Nous ne sommes pas un — nous sommes multiples
Stéphane Dion
Fév. 2026 · 6 min de lecture
Quand on dit « je suis en conflit avec moi-même », on décrit quelque chose de réel. L'IFS prend cette expérience au pied de la lettre : nous sommes faits de parts, de sous-personnalités, de dimensions internes qui ont chacune leurs besoins, leurs peurs, leurs croyances propres. Ce n'est pas un trouble. C'est la nature de l'esprit humain.
La psychologie traditionnelle cherche souvent à intégrer ou à harmoniser ces voix contradictoires en une identité cohérente. L'IFS propose quelque chose de différent : apprendre à cohabiter avec elles, à les écouter, à comprendre leurs rôles. Chaque part a une intention positive, même quand son comportement est problématique.
Une part qui critique constamment voulait peut-être, à l'origine, vous protéger de la honte en anticipant les jugements extérieurs. Une part qui procrastine voulait peut-être vous protéger de l'échec.

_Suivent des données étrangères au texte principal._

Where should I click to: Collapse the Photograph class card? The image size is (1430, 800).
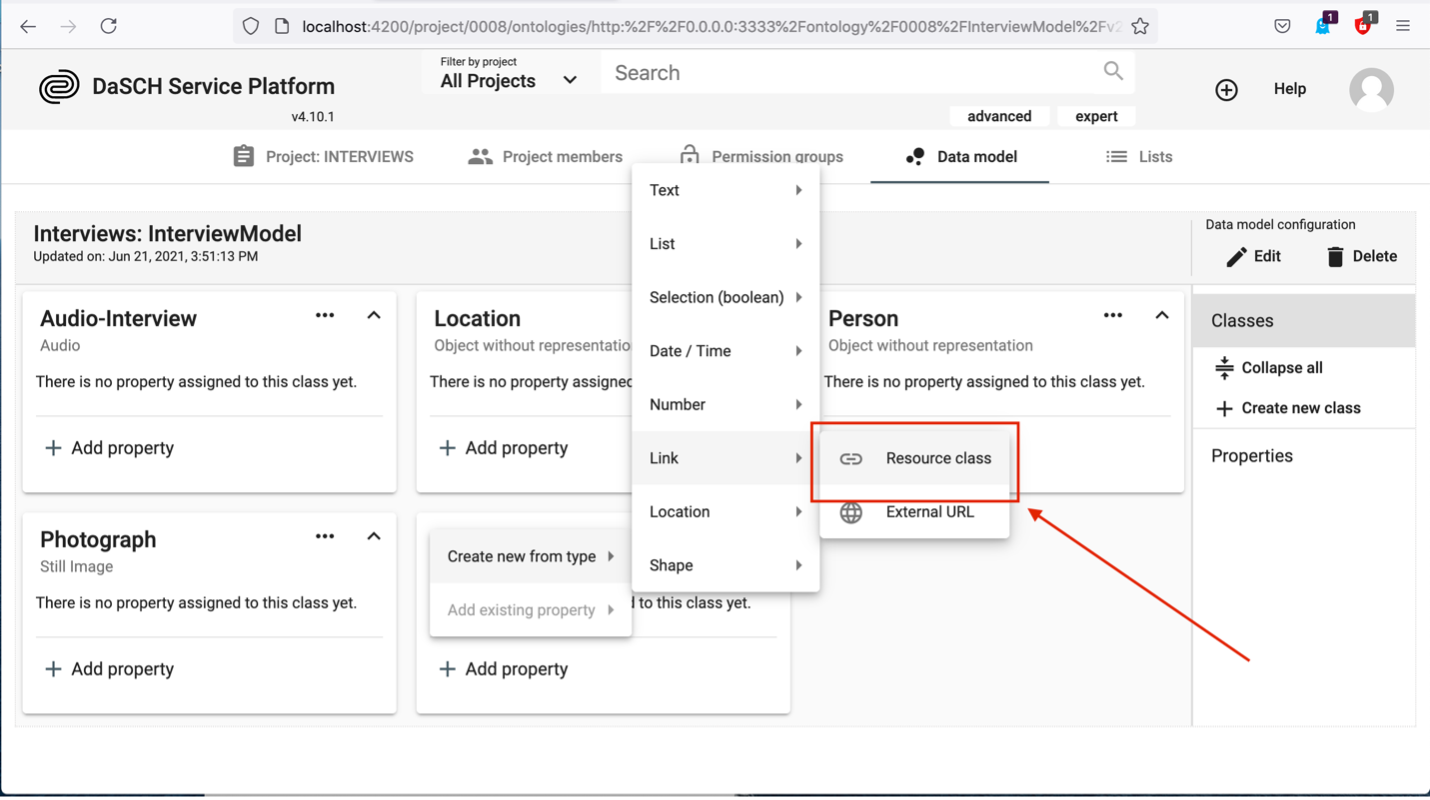pyautogui.click(x=374, y=536)
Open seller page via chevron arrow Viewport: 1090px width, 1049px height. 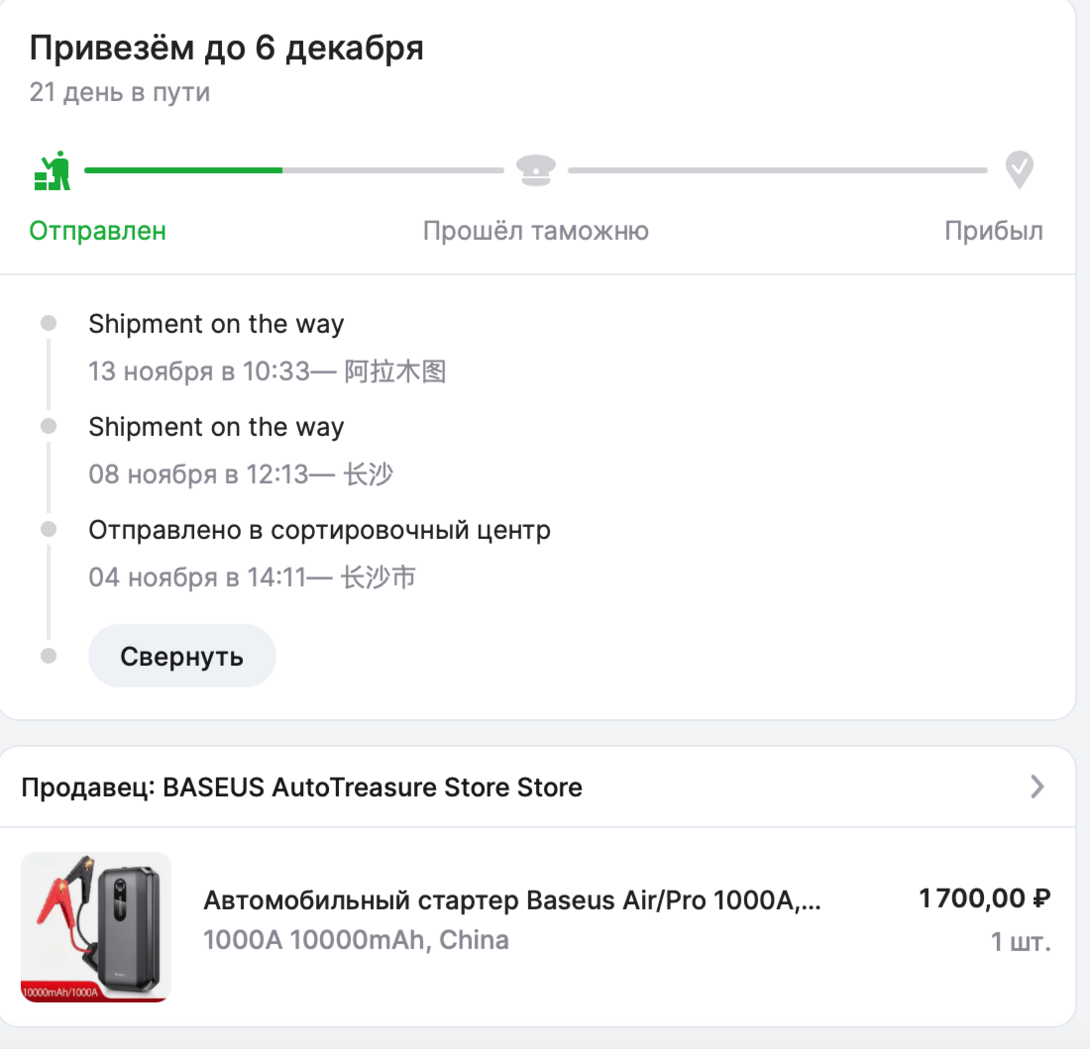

Quand on comprend cette multiplicité, on cesse de se blâmer pour ses contradictions intérieures. On commence à se demander : quelle part parle en ce moment ? De quoi a-t-elle besoin ?
C'est un changement de paradigme profond — non pas un projet d'unification, mais un projet de relation. La santé psychologique, en IFS, c'est un système de parts qui peuvent coexister sans se combattre, guidé par un Self capable de les écouter toutes.